* WORK ORDER
Repeat the lines below exactly, from the line containing "What do you see at coordinates (16, 528)" through the line containing "pyautogui.click(x=1711, y=400)", with both of those lines included.

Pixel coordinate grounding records
- - -
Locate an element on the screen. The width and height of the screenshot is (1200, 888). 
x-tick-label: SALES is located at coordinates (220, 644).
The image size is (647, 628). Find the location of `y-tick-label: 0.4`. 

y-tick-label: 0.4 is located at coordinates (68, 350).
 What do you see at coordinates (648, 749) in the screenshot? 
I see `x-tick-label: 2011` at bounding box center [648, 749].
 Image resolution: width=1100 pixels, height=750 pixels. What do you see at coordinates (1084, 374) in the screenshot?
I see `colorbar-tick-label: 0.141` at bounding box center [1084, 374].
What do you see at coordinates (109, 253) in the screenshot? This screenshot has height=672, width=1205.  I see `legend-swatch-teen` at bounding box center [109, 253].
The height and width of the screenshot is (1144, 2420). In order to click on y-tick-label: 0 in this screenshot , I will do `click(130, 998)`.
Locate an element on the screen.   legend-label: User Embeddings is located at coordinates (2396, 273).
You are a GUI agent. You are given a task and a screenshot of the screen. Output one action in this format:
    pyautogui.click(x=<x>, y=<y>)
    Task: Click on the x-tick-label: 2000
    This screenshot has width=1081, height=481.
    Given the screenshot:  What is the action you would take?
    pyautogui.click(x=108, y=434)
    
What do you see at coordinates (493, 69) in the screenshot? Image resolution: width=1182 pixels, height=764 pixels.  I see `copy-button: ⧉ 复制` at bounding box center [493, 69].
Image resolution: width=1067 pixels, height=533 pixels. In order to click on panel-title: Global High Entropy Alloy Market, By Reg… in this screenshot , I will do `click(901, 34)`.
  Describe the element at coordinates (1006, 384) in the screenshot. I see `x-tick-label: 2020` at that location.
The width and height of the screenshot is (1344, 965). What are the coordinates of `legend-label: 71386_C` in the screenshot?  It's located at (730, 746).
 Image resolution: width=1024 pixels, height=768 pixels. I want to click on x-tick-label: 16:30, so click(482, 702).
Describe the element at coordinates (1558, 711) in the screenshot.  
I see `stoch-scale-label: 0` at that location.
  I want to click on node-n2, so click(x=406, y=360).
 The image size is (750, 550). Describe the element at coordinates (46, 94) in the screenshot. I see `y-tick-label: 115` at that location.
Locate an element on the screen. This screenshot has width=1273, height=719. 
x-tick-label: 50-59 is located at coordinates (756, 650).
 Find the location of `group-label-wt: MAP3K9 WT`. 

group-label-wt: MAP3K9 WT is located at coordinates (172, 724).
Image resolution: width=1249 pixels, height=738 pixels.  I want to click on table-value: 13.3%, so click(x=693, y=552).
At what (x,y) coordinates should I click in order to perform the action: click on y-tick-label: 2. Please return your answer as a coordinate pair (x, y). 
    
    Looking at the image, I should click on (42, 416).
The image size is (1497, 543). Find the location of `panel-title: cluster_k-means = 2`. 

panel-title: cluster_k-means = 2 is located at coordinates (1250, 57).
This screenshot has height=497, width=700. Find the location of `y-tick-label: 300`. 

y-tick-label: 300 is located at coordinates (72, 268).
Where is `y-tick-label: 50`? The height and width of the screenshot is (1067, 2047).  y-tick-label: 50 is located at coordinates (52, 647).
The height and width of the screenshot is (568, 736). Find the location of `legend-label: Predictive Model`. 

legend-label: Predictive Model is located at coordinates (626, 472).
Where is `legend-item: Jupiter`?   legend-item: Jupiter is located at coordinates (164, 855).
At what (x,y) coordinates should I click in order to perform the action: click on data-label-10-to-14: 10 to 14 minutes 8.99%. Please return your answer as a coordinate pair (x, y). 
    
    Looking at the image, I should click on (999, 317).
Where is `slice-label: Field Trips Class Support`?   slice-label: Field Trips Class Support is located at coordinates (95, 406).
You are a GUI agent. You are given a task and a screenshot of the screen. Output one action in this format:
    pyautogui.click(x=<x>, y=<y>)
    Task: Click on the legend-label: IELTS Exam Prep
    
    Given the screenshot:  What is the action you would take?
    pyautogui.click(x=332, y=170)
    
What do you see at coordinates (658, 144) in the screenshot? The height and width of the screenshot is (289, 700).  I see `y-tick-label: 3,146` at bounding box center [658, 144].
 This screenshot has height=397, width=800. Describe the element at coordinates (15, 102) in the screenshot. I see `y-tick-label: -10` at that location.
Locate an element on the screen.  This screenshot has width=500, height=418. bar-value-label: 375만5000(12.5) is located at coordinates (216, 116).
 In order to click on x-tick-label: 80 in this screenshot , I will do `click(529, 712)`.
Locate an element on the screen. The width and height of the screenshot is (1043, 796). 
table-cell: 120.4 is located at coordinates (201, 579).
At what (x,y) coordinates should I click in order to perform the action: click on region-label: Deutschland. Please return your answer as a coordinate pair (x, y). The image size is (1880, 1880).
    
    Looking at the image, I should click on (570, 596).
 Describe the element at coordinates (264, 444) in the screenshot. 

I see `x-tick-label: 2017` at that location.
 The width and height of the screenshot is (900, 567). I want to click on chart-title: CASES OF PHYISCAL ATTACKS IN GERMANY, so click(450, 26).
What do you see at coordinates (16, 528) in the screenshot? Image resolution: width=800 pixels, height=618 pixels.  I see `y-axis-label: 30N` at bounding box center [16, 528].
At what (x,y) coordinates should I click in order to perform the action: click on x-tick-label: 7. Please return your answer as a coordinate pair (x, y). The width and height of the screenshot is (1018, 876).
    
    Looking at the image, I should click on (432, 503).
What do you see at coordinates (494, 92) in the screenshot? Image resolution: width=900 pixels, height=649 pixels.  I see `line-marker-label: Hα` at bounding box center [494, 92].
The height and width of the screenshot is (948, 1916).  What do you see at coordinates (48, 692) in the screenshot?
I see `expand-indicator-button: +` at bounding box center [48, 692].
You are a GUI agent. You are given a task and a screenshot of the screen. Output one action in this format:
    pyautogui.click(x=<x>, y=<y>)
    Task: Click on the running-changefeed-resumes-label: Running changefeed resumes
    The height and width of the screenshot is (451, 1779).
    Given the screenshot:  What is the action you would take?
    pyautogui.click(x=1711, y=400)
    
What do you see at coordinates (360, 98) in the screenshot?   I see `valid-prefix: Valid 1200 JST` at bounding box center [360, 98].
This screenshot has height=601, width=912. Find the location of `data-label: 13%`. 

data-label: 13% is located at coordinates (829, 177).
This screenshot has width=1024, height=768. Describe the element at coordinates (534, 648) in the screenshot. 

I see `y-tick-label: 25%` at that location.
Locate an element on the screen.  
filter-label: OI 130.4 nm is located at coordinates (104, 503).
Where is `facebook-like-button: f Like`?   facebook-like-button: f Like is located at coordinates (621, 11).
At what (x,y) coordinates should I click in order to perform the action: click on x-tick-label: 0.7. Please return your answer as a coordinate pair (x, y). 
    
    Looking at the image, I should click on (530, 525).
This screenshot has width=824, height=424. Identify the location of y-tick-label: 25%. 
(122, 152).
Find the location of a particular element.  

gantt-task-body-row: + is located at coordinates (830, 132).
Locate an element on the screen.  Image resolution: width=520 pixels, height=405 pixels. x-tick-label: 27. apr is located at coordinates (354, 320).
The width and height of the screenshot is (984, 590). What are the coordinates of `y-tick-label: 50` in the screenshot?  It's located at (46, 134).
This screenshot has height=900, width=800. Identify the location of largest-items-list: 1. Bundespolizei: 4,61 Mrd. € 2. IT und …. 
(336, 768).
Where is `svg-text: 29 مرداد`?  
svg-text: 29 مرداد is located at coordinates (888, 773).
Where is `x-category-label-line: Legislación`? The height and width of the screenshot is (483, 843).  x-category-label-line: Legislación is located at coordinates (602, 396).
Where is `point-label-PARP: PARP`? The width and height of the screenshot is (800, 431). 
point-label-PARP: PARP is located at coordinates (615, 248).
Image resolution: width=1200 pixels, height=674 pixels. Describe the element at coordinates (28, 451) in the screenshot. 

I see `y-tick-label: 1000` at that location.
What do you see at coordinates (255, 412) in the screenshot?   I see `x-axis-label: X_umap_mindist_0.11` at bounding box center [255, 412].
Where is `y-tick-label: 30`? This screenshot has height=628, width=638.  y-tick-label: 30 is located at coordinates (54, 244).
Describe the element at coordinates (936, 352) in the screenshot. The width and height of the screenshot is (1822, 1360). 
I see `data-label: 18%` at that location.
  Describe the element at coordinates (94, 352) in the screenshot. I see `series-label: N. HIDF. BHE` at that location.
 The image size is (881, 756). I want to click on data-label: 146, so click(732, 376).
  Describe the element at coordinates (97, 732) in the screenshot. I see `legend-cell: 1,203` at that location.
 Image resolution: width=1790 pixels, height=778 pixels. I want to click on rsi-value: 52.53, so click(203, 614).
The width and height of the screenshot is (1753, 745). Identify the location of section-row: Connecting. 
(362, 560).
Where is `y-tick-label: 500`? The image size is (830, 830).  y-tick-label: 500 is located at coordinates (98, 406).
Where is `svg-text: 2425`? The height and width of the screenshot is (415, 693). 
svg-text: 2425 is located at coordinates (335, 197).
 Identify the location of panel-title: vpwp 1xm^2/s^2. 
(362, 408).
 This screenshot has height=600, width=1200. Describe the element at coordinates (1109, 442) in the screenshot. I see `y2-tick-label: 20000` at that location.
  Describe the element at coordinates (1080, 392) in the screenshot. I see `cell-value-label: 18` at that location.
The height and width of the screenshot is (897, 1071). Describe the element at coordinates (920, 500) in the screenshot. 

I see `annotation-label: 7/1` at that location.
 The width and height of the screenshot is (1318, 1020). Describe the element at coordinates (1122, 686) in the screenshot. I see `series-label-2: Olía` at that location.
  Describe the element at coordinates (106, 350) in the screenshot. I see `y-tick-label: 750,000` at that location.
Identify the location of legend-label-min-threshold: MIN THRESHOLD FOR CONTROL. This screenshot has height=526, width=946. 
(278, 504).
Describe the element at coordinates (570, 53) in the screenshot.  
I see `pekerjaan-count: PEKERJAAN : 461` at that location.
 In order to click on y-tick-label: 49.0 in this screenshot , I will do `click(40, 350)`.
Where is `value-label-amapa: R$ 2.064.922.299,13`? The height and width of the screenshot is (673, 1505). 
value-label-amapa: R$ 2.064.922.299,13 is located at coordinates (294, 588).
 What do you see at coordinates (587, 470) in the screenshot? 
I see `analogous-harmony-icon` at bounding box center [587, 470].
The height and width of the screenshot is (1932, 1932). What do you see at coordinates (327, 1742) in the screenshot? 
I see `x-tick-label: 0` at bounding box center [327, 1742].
- - -
* THE COMPLETED TASK
What do you see at coordinates (16, 528) in the screenshot? Image resolution: width=800 pixels, height=618 pixels.  I see `y-axis-label: 30N` at bounding box center [16, 528].
At what (x,y) coordinates should I click in order to perform the action: click on x-tick-label: 7. Please return your answer as a coordinate pair (x, y). The width and height of the screenshot is (1018, 876).
    
    Looking at the image, I should click on (432, 503).
What do you see at coordinates (494, 92) in the screenshot? Image resolution: width=900 pixels, height=649 pixels.  I see `line-marker-label: Hα` at bounding box center [494, 92].
The height and width of the screenshot is (948, 1916).  What do you see at coordinates (48, 692) in the screenshot?
I see `expand-indicator-button: +` at bounding box center [48, 692].
You are a GUI agent. You are given a task and a screenshot of the screen. Output one action in this format:
    pyautogui.click(x=<x>, y=<y>)
    Task: Click on the running-changefeed-resumes-label: Running changefeed resumes
    The height and width of the screenshot is (451, 1779).
    Given the screenshot:  What is the action you would take?
    pyautogui.click(x=1711, y=400)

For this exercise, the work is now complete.